Tuesday, November 17, 2009

Expiration and validation caching

Portlet 2.0 specification makes it optional for portlet containers to implement these features. Any portal will eventually need these features to cut down the load time of portal pages. In this blog entry, I will try to explain the concepts behind expiration and validation caching and what to do in case these features are not supported by your portlet container.
Expiration caching
Expiration caching refers to the caching strategy wherein the portlet container caches portlet content only for a specified duration of time. You can specify the duration declaratively in portlet deployment descriptor using element.
Validation caching
The least understood and used, validation caching strategy extends the concept of expiration caching. It is based on a validation token, which is set by portlet developer when generating the portlet content in the render method of the portlet. This is done by using setETag method of CacheControl object. You'll normally set a validation token as something which can help you validate the cached content when the duration for the cached content expires. Lets say you set the expiration time for the cache as 100 seconds.

Lets assume that we are using number of records in the database as a value for the ETAG. Which means that if we see that the number of records has changed in the database then the cached content is considered expired. Lets assume that we set the value of ETAG as 10 previously because at that time the number of records in the database was 10.

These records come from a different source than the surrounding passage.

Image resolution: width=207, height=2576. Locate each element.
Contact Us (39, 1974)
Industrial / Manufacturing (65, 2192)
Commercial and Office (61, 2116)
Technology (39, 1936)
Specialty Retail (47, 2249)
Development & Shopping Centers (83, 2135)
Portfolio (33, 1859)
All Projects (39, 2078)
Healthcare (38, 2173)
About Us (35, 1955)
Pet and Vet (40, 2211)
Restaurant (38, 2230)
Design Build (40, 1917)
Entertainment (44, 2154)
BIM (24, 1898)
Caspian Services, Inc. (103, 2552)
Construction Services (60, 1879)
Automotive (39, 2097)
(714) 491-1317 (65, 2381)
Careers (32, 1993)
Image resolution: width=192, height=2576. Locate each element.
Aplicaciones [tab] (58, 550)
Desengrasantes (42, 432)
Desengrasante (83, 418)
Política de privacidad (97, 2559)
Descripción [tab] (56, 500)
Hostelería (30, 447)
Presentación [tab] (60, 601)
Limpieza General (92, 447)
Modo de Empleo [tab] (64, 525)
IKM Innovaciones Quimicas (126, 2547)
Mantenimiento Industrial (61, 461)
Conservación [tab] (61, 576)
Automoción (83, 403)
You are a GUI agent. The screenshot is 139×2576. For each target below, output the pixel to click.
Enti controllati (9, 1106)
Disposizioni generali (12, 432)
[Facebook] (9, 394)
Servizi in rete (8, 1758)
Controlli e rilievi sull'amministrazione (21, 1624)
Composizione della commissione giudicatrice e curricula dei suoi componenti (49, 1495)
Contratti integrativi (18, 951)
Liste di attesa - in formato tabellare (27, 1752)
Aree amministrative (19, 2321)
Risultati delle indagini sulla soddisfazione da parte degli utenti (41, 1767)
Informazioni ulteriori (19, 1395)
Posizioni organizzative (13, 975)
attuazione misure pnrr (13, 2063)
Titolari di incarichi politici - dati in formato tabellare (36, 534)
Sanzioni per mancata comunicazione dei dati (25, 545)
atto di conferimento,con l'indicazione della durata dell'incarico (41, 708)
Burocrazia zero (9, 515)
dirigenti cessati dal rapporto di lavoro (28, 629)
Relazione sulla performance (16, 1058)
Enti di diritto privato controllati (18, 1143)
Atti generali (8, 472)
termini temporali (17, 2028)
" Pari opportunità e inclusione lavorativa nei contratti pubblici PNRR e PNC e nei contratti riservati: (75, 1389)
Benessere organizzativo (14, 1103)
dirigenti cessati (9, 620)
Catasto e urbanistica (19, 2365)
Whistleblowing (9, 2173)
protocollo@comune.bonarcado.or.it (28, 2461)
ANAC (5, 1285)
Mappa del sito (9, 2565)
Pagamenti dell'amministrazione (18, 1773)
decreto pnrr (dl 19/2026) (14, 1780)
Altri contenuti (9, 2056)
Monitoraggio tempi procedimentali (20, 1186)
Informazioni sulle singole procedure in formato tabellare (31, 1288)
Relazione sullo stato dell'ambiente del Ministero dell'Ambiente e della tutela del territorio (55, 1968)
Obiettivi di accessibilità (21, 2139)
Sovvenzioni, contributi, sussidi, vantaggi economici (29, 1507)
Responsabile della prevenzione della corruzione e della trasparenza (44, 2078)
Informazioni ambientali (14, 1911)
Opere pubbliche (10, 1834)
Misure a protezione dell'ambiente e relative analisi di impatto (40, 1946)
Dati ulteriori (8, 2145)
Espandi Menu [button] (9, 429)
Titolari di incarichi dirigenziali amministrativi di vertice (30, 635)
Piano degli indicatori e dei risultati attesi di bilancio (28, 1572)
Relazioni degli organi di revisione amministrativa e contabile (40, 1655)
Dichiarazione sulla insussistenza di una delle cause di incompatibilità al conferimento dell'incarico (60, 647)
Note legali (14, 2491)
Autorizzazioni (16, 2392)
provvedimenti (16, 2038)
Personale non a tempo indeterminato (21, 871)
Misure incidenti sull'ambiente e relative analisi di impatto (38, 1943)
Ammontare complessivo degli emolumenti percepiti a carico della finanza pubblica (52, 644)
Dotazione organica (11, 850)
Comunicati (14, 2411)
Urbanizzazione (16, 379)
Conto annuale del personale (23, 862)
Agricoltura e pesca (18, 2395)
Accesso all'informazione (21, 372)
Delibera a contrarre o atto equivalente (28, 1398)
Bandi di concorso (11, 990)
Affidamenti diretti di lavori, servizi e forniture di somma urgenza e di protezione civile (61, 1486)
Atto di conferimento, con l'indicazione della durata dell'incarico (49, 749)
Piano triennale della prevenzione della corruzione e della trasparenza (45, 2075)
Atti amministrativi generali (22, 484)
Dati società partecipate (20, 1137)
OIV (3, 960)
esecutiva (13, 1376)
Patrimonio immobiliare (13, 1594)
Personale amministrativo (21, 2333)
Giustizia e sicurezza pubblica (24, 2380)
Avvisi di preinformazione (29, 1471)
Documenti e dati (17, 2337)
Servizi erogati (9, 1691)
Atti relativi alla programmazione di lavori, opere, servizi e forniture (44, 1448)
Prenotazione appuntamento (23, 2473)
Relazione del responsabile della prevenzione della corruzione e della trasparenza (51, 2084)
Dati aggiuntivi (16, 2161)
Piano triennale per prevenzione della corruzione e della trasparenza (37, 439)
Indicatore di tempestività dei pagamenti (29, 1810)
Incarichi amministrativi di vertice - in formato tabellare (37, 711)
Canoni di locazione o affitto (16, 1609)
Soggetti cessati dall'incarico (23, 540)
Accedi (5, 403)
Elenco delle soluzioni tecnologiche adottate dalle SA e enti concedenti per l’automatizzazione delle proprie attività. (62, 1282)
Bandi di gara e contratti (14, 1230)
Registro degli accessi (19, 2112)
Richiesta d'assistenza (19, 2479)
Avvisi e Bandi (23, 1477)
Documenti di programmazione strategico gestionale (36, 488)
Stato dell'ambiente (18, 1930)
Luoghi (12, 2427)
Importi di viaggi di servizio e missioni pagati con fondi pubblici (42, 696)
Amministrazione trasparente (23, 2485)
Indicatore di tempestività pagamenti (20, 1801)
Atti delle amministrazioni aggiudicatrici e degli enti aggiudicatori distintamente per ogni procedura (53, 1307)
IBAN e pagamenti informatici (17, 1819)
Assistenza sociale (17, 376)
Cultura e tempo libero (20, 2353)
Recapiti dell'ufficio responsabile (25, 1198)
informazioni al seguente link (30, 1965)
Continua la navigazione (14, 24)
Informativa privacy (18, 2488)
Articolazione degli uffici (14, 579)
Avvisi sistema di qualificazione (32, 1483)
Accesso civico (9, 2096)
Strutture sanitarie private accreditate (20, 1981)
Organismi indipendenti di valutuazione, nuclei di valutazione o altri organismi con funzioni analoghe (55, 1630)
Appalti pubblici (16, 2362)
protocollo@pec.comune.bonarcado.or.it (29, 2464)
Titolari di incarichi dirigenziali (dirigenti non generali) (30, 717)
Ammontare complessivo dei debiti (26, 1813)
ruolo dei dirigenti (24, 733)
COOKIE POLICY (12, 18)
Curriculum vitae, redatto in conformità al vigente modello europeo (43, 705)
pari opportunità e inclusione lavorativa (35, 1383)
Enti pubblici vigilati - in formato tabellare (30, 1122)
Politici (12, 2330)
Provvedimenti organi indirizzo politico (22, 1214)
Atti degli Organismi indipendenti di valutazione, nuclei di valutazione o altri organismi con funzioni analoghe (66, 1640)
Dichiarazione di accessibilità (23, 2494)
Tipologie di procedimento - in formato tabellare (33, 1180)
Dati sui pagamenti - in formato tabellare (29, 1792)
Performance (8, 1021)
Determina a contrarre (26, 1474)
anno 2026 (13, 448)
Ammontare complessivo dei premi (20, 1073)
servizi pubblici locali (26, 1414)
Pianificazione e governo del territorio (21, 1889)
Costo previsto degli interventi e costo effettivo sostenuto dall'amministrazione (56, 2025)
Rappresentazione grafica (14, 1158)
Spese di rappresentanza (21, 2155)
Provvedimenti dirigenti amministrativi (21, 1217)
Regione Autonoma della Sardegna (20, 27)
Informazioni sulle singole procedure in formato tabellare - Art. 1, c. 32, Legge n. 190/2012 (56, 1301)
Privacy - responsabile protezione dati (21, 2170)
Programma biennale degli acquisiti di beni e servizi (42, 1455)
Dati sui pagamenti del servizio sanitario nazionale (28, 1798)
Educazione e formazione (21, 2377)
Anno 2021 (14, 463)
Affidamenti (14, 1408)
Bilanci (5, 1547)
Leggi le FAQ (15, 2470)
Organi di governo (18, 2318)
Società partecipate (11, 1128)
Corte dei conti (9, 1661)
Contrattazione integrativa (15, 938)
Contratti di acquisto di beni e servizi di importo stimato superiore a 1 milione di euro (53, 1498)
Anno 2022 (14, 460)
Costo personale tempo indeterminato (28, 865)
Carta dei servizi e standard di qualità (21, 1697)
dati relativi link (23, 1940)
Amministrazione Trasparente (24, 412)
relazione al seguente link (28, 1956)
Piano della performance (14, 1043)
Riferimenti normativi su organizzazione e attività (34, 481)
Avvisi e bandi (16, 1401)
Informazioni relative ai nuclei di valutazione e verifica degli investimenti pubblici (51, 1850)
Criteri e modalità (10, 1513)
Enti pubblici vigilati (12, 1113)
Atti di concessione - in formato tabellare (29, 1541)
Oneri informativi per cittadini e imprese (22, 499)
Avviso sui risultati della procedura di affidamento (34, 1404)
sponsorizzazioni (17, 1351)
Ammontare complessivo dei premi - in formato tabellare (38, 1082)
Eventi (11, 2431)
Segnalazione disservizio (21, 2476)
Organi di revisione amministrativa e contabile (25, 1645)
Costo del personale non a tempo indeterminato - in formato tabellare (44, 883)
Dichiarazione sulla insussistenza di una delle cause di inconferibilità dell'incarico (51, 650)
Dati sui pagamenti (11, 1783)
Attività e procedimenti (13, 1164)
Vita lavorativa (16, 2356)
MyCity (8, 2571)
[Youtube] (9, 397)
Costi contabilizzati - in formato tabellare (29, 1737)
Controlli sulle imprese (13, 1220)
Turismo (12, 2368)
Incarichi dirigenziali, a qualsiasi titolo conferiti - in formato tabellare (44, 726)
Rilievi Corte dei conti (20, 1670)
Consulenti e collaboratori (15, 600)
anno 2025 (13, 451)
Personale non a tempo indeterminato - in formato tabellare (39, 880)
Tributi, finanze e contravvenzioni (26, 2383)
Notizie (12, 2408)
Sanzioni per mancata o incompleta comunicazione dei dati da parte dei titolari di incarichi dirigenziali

The following things will happen when the cache expires:
1- As the cache has expired, portlet container will send the render request to the portlet. Remember that portlet container doesn't send render request to a portlet if the cache has not expired.
2- The portlet's render method will now check the value of ETAG (that we set when the first time our portlet generated the content). It is the responsibility of the portlet container to provide the previously set value of ETAG using getETag method of RenderRequest object.
3. In the render method we get fresh record count from the database. If this record count = 10, which is the same as the previously stored value of ETAG then it means that the cache is still valid and can be reused. At this time we instruct the portlet container to use the already cached content by calling setUseCachedContent(true) method of CacheControl object.
4. If the fresh record count from database is <> 10 then it means that some records has been deleted or added to the database and therefore the cached content is no longer valid. At this time you'll fetch fresh set of records from the database and generate the content. You'll also set a new value for the ETAG so that when the next render request is received by the portlet then it can validate against the value of ETAG to decide whether to use the cached content or get fresh records from the database. When generating fresh content or instructing portlet container to use the already cached content, you must set the expiration time for the content by using setExpirationTime of CacheControl object. This ensures that the next render request is received by the portlet only after the currently set content is expired.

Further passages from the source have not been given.